You might think that most of the general heavy-duty casting work would be taken care of by the 3lb, 3.25lb and 3.5lb models. Avid’s development team could indeed have been forgiven for lying back on their super-comfy Benchmark bedchairs and feeling a bit smug.
But not a bit of it – enter the new 2.25lb and 2.75lb test curve blanks. Both rods boast the same Reactive carbon and 3K weave as the originals, but they have a slightly softer parabolic action suiting them to smaller waters, more modest casting distances and surface and zig rig tactics.
To test these attributes, what was needed was a medium-sized lake with a healthy stock of big, snippy fish that could be tempted on a wide range of tactics.

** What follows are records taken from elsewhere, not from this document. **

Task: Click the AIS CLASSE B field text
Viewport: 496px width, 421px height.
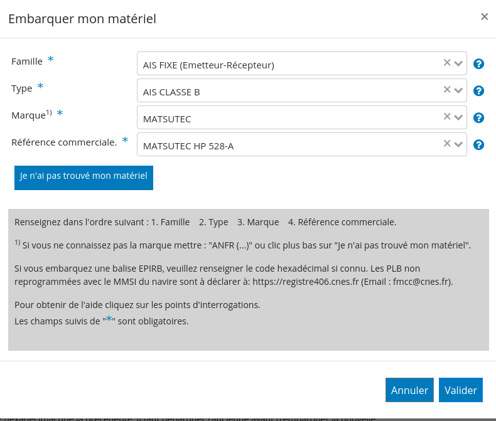Action: click(171, 92)
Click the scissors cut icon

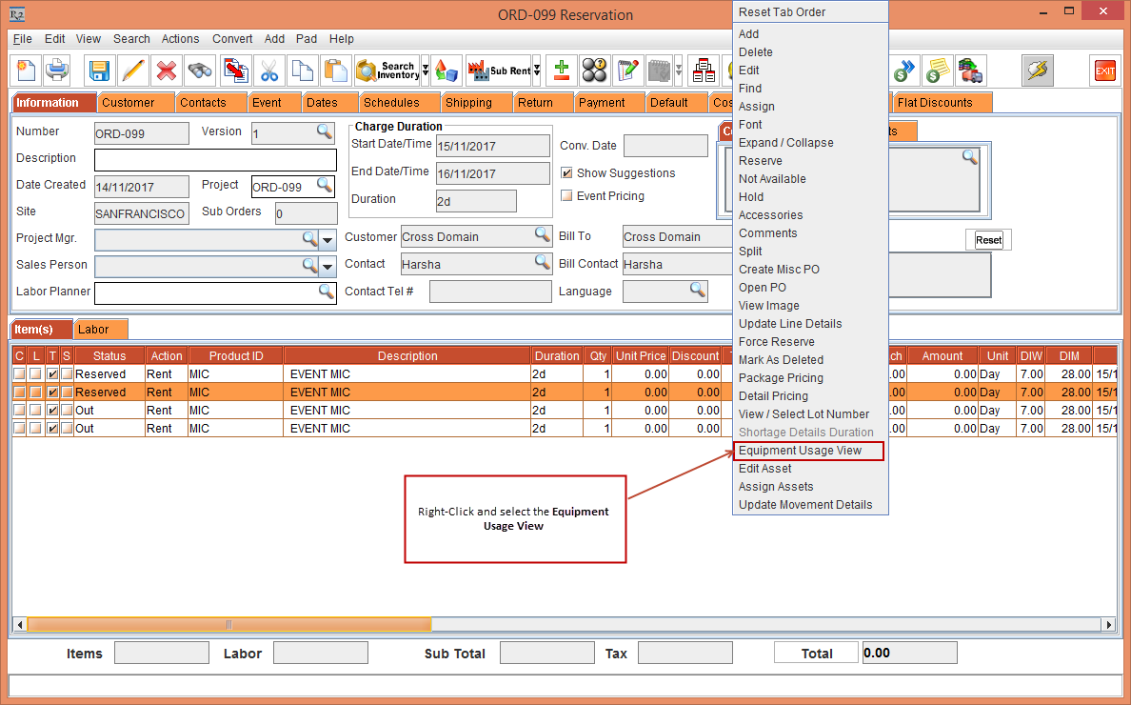coord(269,71)
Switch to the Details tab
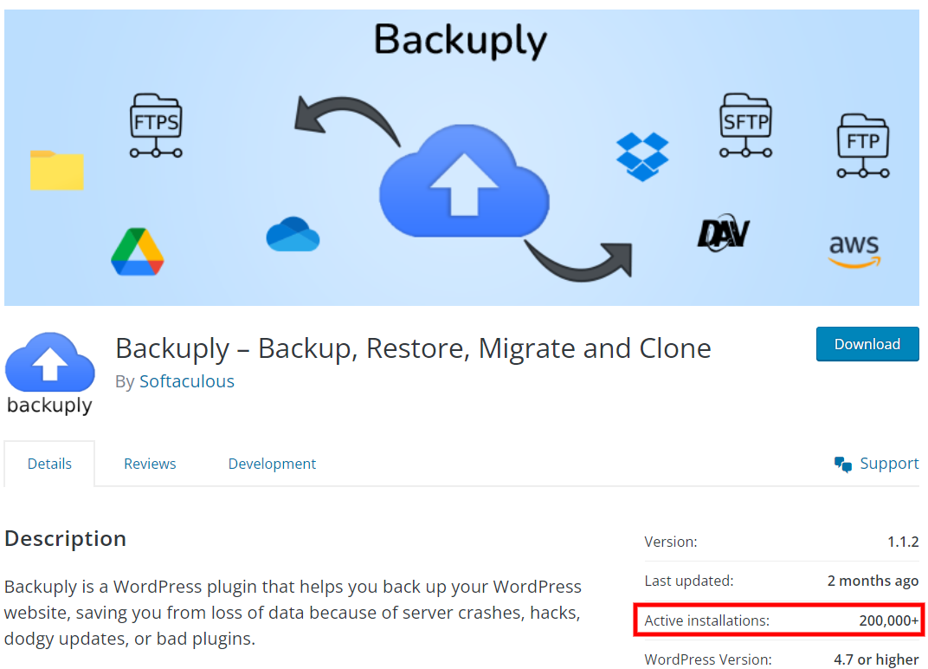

Northamptonshire’s day-ticket Willowbrook Lake, jam-packed with handsome fish to almost 30lb, fits the bill. It’s a superb daylight venue, especially if you’re after wetting the unhooking mat without waiting all day for a run.
First up was the new Traction 2.75lb rod, rigged with a 1.5oz inline Avid lead and solid PVA bag full of micro pellets.
The blank took little persuasion to launch its payload to the centre of the lake, close to a man-made floating island. It could easily have been burdened with a heavier lead and tasked with a far longer cast.
The slightly softer 2.25lb model was kitted out with a zig rig and 2oz lead, cast close to one of the numerous lily beds. It handled the weight easily enough, but
it’s definitely not a rod with lots of clout. For all zig, surface and margin work, though, it’s ideal.
I didn’t have to wait long for the alarm to sound, as what felt like a decent fish ploughed straight through two weedbeds before I even had a chance to pick up the rod and tighten down the clutch.
Summer carp in shallow water can be tricky enough to cope with on their own, without having half a hundredweight of weed festooned along the line like so much washing. With the 2.75lb blank, it seemed all would be lost.
But deep in the belly of the blank was a core of steely strength with enough pulling power to drag the beast from its lair. The fish, having gone underneath the weed and out the other side, was still snarky about being hooked, but eventually both carp and weed came safely over the net cord.
What more can you say, other than that these rods are fabulous? I also managed two on zig rigs on the lighter model, and would happily add both to my holdall.
The 2.75lb rod battled this indignant mirror through a weedbed.